Two Tennessee lawmakers have introduced Tennessee House Bill 1892, also known as “The Noah Winstead/Nate Lynam Electric Shock Drowning Prevention Act.” The law is named after two boys who were electrocuted while swimming at a lake marina in 2012.

Rep. Tilman Goins, and Sen. Steve Southerland, both of Hamblen County where the accident occurred, are hoping the law, intended to eliminate electrocution accidents at boat marinas, will prevent future tragedies.

The Times News in Tennessee reported that Noah Winstead, the 10-year-old son of Todd and Jessica Winstead of Morristown, died on the afternoon of July 4, 2012, from the initial shock. His 11-year-old friend, Nate Lynam, died the following day after being placed on life support at East Tennessee Children’s Hospital in Knoxville.

The bill would make it a misdemeanor crime if a marina fails to install ground fault protection, and a felony crime if failure to install causes death, the Times News reported.

Electric shock incidents around docks are a common problem as many docks are not maintained and inspected. EC&M has looked at this problem before with a Forensics Casebook from 2010 that covered a boy’s death in which the investigation revealed a lethal combination of severed ground wire and water buildup in a junction box.

Then in 2012, the Kansas City Star reported that three electrocutions that July and several reported shocks had caused concern about electrical wiring installed decades ago on boat docks at the Lake of the Ozarks, Mo.

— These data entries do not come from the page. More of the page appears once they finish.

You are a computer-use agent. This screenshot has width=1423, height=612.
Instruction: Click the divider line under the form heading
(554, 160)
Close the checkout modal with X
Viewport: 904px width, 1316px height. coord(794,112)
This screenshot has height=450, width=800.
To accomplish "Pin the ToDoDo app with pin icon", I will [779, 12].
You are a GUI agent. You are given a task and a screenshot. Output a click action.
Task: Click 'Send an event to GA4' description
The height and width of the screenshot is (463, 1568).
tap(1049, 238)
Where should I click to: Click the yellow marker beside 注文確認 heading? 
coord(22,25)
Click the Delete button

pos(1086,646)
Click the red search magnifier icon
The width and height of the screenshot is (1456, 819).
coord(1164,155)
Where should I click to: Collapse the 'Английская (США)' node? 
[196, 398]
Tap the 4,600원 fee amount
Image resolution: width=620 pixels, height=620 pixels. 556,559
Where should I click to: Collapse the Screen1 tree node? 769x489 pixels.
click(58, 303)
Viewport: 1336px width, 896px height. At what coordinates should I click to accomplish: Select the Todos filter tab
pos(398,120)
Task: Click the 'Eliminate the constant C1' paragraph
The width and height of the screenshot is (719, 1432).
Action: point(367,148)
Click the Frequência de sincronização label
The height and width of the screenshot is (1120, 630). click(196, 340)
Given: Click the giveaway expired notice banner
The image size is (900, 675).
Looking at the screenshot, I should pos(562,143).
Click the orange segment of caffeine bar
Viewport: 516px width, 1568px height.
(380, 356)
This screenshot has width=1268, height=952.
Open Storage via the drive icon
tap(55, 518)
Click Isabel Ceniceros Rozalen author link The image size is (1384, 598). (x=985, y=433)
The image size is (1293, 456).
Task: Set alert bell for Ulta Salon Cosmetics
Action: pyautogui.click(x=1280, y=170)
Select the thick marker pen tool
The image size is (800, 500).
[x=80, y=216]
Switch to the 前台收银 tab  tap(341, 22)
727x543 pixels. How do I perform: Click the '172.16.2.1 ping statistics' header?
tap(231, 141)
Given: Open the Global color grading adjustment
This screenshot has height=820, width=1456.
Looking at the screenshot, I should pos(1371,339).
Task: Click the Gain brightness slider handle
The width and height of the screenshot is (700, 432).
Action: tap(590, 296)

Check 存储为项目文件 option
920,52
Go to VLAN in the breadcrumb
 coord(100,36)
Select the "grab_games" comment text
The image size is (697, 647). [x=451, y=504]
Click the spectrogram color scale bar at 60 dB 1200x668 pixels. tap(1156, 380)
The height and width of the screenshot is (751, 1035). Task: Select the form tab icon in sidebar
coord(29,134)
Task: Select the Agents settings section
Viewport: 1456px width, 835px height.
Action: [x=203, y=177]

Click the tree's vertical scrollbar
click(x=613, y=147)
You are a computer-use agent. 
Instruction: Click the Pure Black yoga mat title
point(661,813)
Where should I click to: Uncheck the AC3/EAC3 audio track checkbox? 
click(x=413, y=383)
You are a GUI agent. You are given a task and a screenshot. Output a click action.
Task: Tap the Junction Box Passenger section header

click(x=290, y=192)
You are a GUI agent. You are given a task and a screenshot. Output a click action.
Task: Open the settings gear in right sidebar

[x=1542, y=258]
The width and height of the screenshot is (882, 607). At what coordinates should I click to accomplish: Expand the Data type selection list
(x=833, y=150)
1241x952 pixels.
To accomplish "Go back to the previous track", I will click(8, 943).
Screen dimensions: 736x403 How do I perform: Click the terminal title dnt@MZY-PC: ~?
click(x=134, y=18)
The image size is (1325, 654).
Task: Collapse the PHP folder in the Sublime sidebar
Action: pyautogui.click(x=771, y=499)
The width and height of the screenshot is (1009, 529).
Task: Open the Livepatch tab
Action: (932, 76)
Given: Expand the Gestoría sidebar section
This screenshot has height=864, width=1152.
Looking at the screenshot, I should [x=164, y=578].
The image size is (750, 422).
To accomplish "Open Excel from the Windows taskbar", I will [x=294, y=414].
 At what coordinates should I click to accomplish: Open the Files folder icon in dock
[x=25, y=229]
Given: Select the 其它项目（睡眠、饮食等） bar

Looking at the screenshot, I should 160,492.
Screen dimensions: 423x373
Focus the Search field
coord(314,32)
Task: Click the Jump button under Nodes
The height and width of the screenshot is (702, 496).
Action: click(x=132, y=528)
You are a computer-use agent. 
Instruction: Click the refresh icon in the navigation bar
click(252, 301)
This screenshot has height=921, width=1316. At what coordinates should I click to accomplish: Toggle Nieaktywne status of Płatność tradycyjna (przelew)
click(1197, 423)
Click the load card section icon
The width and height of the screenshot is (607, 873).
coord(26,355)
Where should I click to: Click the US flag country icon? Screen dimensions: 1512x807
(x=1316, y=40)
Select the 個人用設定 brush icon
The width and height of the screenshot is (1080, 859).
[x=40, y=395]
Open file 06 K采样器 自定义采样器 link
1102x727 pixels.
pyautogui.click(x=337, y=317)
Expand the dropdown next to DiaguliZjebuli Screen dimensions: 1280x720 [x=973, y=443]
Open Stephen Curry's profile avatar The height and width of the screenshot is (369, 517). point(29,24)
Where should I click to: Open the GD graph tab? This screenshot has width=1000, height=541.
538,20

John Cavallaro, P.E., Forensic Engineering, Inc. recommends to not "assume that because you see a GFCI circuit interrupter in-circuit that you are protected from a ground fault. Always insist that anyone doing electrical work for you gets an electrical permit. Although this does cost money, in the end, the customer can rest assured knowing that a qualified electrical inspector will make sure the electrical installation is completed within the confines of the NEC."